Items from a dataset:
---

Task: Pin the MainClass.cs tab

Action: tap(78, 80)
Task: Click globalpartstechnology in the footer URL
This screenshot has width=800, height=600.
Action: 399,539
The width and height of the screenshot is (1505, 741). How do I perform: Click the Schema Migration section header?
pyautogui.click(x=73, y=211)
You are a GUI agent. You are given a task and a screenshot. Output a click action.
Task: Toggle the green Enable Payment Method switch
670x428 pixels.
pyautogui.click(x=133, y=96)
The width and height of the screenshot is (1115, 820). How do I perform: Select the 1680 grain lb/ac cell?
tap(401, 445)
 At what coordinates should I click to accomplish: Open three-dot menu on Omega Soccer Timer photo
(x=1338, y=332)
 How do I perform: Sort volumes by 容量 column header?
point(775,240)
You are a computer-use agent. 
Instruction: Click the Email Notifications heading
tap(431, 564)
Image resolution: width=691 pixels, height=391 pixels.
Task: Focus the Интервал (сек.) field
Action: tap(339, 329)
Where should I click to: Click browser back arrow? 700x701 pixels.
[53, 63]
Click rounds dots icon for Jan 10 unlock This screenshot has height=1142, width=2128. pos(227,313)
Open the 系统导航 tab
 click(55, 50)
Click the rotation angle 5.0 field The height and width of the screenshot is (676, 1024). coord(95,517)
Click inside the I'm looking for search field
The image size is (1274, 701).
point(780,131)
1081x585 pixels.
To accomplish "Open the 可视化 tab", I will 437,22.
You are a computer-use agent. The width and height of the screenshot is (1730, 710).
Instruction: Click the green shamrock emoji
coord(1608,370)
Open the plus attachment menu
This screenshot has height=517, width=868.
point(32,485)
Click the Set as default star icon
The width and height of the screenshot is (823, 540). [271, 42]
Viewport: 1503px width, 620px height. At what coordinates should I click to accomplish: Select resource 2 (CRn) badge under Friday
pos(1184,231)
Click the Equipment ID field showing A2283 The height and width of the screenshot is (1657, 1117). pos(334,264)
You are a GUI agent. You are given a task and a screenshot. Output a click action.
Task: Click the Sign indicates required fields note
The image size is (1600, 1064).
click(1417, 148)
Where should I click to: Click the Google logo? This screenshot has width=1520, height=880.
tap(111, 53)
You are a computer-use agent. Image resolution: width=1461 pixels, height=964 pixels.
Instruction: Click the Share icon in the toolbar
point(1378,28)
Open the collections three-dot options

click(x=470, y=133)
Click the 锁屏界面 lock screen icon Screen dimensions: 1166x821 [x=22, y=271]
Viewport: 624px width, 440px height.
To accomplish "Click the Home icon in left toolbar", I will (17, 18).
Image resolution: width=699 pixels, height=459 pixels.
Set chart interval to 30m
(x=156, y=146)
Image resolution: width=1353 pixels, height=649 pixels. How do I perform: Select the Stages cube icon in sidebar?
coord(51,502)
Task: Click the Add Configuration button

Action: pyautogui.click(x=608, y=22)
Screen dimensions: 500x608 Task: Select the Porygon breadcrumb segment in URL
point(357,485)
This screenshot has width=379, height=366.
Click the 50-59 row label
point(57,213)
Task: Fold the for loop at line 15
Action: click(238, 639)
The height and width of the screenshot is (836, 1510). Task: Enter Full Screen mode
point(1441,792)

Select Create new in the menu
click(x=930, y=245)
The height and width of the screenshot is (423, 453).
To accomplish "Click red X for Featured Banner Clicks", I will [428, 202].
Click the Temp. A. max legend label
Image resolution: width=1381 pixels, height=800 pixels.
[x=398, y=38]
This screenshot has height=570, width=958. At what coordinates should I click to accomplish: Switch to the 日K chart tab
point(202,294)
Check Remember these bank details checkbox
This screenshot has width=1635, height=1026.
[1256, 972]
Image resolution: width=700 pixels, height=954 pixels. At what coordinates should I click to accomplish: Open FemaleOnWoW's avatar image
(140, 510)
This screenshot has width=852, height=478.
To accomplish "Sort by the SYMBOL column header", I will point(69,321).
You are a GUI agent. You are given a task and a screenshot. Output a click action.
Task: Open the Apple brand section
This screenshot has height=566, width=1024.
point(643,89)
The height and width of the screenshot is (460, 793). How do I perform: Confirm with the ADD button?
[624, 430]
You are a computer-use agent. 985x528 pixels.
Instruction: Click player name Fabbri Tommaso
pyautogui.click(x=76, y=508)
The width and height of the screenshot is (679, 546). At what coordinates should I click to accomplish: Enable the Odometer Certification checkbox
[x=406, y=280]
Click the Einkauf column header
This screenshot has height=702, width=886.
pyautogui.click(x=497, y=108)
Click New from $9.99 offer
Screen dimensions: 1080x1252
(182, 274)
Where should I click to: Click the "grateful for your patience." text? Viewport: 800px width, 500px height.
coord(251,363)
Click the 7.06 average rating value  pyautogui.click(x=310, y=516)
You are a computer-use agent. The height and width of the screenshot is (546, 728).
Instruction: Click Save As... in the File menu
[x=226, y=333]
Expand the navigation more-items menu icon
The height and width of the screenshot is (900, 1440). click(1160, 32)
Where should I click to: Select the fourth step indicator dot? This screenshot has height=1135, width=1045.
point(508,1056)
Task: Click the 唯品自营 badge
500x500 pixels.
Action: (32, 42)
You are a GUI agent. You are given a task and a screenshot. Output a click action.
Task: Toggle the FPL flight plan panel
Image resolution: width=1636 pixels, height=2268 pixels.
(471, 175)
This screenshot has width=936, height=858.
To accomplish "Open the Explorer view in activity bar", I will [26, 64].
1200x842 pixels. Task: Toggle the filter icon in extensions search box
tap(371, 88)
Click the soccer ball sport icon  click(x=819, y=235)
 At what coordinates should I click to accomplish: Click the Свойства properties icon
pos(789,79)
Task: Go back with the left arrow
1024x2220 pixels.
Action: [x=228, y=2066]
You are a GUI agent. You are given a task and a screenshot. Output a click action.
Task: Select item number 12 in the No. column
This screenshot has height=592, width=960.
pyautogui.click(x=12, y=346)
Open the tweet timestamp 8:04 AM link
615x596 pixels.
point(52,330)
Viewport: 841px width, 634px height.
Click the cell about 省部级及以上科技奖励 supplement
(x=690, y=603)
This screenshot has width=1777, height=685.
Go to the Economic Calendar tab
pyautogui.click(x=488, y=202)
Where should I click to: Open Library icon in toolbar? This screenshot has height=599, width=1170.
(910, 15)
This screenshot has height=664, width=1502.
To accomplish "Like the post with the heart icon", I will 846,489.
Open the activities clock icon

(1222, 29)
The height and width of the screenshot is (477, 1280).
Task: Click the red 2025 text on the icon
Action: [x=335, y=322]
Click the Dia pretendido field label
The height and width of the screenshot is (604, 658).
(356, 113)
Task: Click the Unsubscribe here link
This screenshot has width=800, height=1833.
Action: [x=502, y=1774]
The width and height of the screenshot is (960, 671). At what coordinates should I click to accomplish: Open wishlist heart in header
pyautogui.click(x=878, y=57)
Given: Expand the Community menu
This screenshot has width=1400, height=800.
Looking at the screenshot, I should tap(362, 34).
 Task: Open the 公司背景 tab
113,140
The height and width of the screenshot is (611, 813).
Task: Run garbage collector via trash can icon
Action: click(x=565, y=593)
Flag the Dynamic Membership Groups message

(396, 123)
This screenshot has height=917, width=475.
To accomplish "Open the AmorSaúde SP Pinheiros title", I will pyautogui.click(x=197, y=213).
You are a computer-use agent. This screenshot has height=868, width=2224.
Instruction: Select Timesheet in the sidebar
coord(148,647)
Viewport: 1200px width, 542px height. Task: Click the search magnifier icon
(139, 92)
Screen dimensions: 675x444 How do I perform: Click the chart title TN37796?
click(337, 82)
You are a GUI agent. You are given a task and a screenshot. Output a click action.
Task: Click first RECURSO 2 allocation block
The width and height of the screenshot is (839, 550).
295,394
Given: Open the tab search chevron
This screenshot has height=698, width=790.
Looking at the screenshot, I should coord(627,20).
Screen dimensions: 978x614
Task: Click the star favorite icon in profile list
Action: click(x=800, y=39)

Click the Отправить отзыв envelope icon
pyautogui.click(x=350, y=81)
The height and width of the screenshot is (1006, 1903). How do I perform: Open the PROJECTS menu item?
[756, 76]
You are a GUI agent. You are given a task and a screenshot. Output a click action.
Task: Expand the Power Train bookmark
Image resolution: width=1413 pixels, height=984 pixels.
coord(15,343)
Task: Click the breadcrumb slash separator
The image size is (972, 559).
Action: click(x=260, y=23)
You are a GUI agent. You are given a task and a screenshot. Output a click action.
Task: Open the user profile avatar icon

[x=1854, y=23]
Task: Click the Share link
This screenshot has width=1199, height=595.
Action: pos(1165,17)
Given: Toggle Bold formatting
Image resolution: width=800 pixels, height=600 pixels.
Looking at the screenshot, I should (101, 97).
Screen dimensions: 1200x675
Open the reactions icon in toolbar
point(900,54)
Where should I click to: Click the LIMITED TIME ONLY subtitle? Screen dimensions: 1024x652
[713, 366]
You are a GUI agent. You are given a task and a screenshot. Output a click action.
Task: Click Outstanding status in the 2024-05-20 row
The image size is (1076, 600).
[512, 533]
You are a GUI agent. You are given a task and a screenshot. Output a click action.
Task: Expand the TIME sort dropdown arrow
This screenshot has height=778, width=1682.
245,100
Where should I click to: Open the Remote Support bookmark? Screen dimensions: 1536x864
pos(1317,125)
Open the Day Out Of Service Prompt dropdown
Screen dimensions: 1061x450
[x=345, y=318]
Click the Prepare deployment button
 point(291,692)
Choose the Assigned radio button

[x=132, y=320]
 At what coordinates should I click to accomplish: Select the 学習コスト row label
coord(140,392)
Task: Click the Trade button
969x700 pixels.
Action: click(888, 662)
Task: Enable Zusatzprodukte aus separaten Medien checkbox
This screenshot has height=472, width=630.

---

AIM OF THE TASK:
The expected answer is every line in the data above that carries the string "left".

EXPECTED ANSWER:
To accomplish "Click the Home icon in left toolbar", I will (17, 18).
Task: Go back with the left arrow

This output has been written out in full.